Bulhões disse à Folha que não pôde ir aos EUA, mas confirmou a ida à Europa, onde participou de eventos em Berlim e Colônia, ao custo de R$ 38,6 mil.

O deputado afirmou ainda que a iniciativa da Apex de levar representantes do Congresso e dos setores produtivos para outros países traz benefícios ao Brasil.

"A presença dos setores [da economia] é muito importante, assim como a de representantes do Parlamento. As coisas ocorrem na política", disse o deputado, que acompanhou evento de agronegócios e participou de discussões da agenda ambiental.

No caso da Expo Dubai, a agência informa na planilha que custeou a ida de uma equipe da TV Record, cuja direção mantém boa relação com o Palácio do Planalto.

A reportagem entrou em contato com a emissora, mas não houve resposta.

Em nota, a Apex afirmou que a atualização das regras para emissão de passagens e revisão dos valores de diárias é procedimento corriqueiro.

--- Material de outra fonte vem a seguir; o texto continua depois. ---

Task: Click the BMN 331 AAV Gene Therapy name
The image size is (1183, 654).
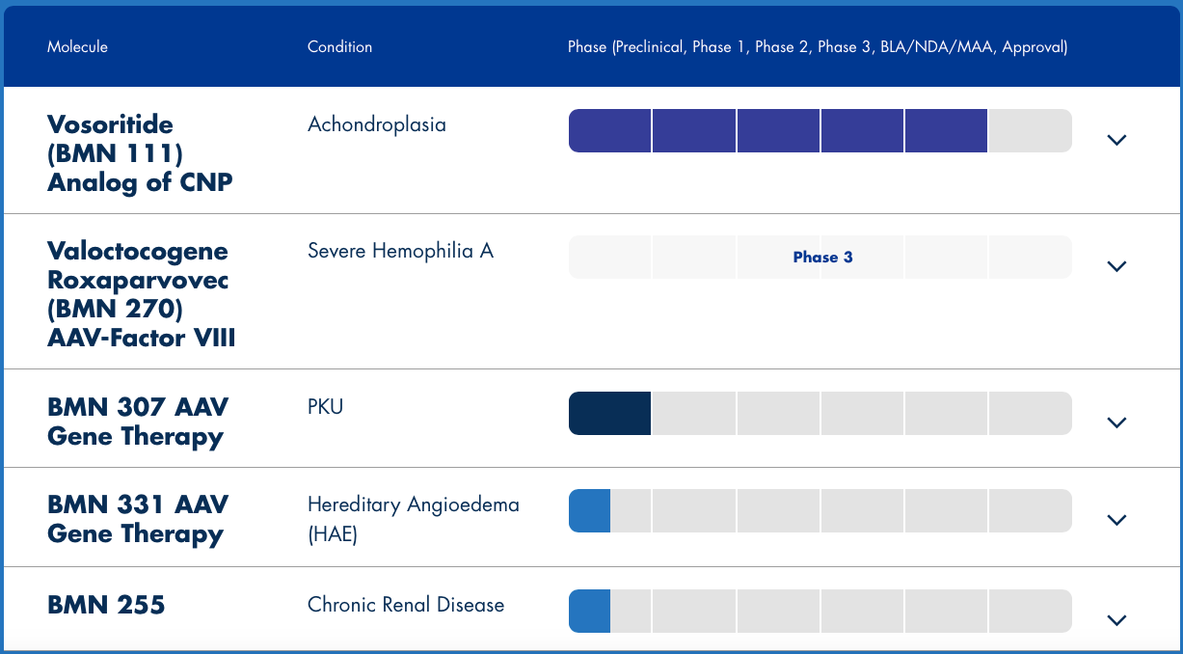Action: tap(137, 519)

"A agência segue e continuará seguindo as determinações legais", afirmou no comunicado.

Sobre os convidados que viajam às custas da agência, disse que é seu papel promover negócios brasileiros no exterior, seja em feiras internacionais ou rodadas de negócios, entre outros eventos.

"Isso inclui construir agendas com parceiros institucionais estratégicos em eventos organizados pela agência."

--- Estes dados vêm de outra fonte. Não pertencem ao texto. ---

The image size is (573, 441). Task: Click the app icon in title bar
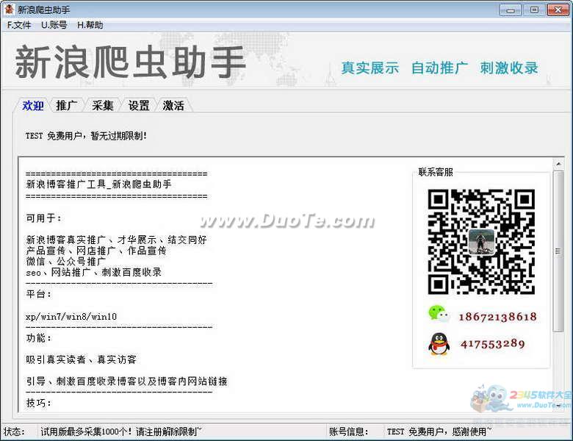coord(8,9)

No governo Bolsonaro, a Apex já trocou de presidente três vezes e passou por sucessivas crises por causa de interferências ideológicas e políticas —ela tem sido usada para acomodar pessoas ligadas ao presidente e aliados desde o início do governo.

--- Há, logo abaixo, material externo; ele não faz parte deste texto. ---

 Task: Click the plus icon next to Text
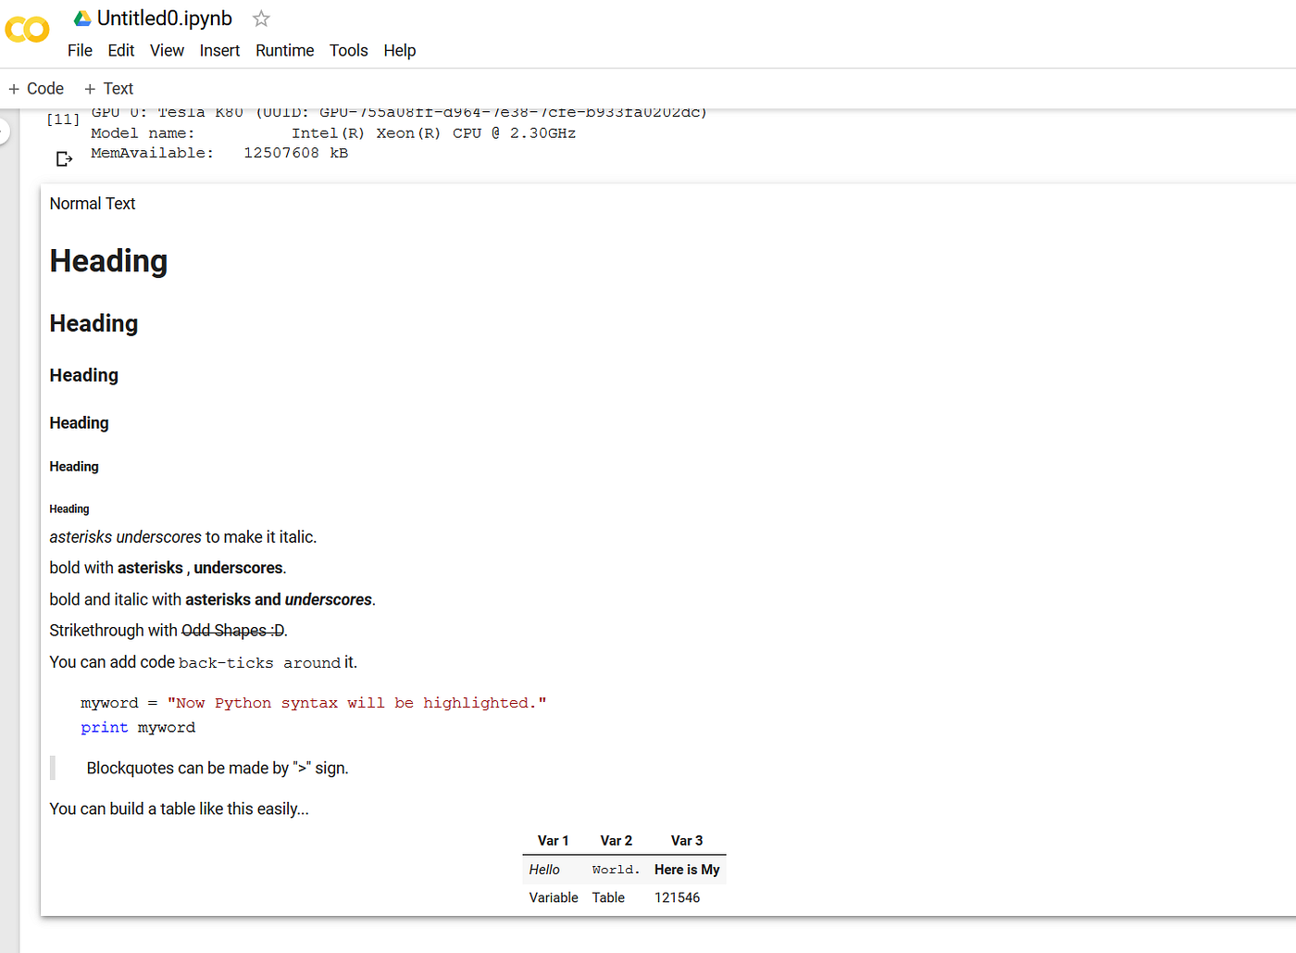pyautogui.click(x=88, y=88)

Em novembro passado, como mostrou reportagem da Folha, o chefe do Executivo mandou que a Apex abrisse uma vaga para seu médico no escritório de Miami.

Assessor especial na Presidência, Ricardo Camarinha quer se mudar para os EUA por razões familiares. Sem trabalho, a obtenção de um visto de residência seria mais difícil.

A representação é chefiada pelo general da reserva Mauro César Lourena Cid, um ex-colega da Academia das Agulhas Negras. O militar foi para a reserva do Exército em 2019.

Cid é pai do ajudante de ordem Mauro Cid, indiciado pela Polícia Federal por envolvimento no vazamento de inquérito aberto para apurar um ataque hacker à Justiça Eleitoral nas eleições de 2018.

Foi com base nesse material, ilegalmente compartilhado por ele em suas redes sociais, segundo apontou a PF, que Bolsonaro disseminou notícias falsas acerca de uma suposta vulnerabilidade das urnas eletrônicas.

O primeiro presidente da Apex foi Alecxandro Carrero, que caiu após embate com a polêmica Letícia Catel, uma amiga próxima de Eduardo Bolsonaro e do então chanceler Ernesto Araújo que fora acomodada na diretoria de Negócios.

Depois, foi a vez de deixar o posto Mario Vilalva, diplomata que acusou Ernesto de buscar esvaziar sua cadeira para fortalecer a amiga, que fora secretária-geral de forma voluntária do então partido de Bolsonaro, o PSL, em São Paulo.